By the end of the fiscal month to December 21, total outstanding loans made by domestic banks crossed 17,409 trillion rials ($116 billion) -- up 23% annually.
The figure indicates 15.4% hike since the end of last fiscal year (ended March 2019) when total unpaid loans rose to 2,319.0 trillion rials ($15.56 billion), according to a report on the Central Bank of Iran website.
With 11,164.5 trillion rials ($74.93 billion), Tehran Province topped the list with the largest amount of outstanding loans.

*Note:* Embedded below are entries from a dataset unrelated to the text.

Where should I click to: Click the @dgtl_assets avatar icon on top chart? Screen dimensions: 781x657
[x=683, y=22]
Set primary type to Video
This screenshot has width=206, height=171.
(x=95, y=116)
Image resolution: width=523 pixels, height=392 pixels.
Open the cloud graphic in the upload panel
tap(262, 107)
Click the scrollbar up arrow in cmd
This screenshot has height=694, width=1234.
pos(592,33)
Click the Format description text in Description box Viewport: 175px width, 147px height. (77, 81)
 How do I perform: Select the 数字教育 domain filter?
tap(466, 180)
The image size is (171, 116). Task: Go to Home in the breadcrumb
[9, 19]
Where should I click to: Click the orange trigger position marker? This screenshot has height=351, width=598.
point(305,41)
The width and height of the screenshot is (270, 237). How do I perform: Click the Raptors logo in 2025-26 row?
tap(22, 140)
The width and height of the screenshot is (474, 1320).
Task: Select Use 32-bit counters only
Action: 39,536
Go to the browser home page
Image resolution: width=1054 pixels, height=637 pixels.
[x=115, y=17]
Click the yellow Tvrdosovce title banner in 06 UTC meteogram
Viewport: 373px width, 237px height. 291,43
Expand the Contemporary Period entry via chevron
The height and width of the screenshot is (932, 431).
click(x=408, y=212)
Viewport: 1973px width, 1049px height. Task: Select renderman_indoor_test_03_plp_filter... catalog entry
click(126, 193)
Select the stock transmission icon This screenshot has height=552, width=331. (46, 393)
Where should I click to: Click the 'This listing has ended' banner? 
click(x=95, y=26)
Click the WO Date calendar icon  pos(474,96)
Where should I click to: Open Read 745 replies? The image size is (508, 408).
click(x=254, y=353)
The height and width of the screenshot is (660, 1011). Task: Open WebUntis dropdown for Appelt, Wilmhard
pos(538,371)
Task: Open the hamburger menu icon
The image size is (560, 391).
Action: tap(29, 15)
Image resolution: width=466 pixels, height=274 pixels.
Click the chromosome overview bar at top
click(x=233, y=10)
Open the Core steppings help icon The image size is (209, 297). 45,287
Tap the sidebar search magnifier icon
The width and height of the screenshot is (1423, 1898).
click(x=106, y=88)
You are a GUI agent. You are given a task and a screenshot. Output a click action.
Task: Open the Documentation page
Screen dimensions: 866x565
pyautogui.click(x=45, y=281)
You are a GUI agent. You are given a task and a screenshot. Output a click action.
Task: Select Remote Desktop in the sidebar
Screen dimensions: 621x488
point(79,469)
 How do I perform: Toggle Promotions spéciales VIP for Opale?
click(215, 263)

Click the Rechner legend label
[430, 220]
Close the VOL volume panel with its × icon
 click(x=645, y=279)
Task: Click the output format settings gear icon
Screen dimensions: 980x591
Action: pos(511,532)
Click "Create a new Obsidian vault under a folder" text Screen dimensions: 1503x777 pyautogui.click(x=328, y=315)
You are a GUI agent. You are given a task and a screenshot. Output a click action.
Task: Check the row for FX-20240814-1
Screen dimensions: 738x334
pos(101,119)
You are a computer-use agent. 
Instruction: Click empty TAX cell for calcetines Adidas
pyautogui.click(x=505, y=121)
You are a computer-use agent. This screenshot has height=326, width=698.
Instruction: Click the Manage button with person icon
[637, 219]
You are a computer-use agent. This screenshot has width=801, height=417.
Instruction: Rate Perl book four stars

At the bottom end of the list was Kohgilouyeh-Boyerahmad Province with total outstanding loans at 62.8 trillion rials ($421.47 million).
Deposits $165 Billion
Customers had 24,716.9 trillion rials ($165 billion) in deposits with banks and credit institutions during the period.
Deposits rose by 5,234.8 trillion rials ($35.13 billion) over the course of one year to post a 26.9% annual rise.
Deposits rose by 19.6% compared to the end of the last fiscal year when it was 20,673.4 trillion rials ($138.7 billion) in banks.
As usual deposits in banks in Tehran Province accounted for 53.8% of the total deposits. An estimated 13,295 trillion rials ($89.23 billion) in deposits were held in banks in the capital.
With more than 1,330.1 trillion rials ($8.92 billion) worth of deposits, Isfahan Province was next.
At the lowest end were banks in Kohgilouyeh-Boyerahmad Province with 65.4 trillion rials ($438.9 million).
Loan-to-Deposit Ratio
As seen in previous reports, the loan-to-deposit ratio (LDR) continued to decline in the new report reaching 78.5%.
This indicates 2.4% decline on a year-on-year basis and 2.8% drop compared to the end of last fiscal year.
The ratio has been of the descending order since the beginning of fiscal 2018-19, indicating the increasing unwillingness of banks to lend, according to a similar report by the Tehran Chamber of Commerce, Industries, Mines and Agriculture.
LDR is used to assess a bank's liquidity by comparing total loans to total deposits for a specific period and is expressed in percentage.
If the ratio is too high, the bank may not have enough liquidity to cover unforeseen fund requirements. Conversely, if the ratio is too low, the bank may not be earning as much as it should be.
The ratio was 85.7% in March 2018 and compared to the figure reported for last December, it shows a 7.5% decline.
TCCIM ascribes the decline in LDR to lenders’ increasing tendency to exercise extra caution in lending given the piling up of non-performing loans, bad debts and the economic future riddled with uncertainty.
As per acceptable norms, the ideal loan-to-deposit ratio is typically 80% to 90%. A loan-to-deposit ratio of 100% means a bank gave away all its deposits as loans to customers. It also means the bank will not have enough reserves for contingencies.
Citing banking and monetary experts, the TCCIM said a LDR ratio of 65% would be acceptable given the unhealthy state of the Iranian banking industry.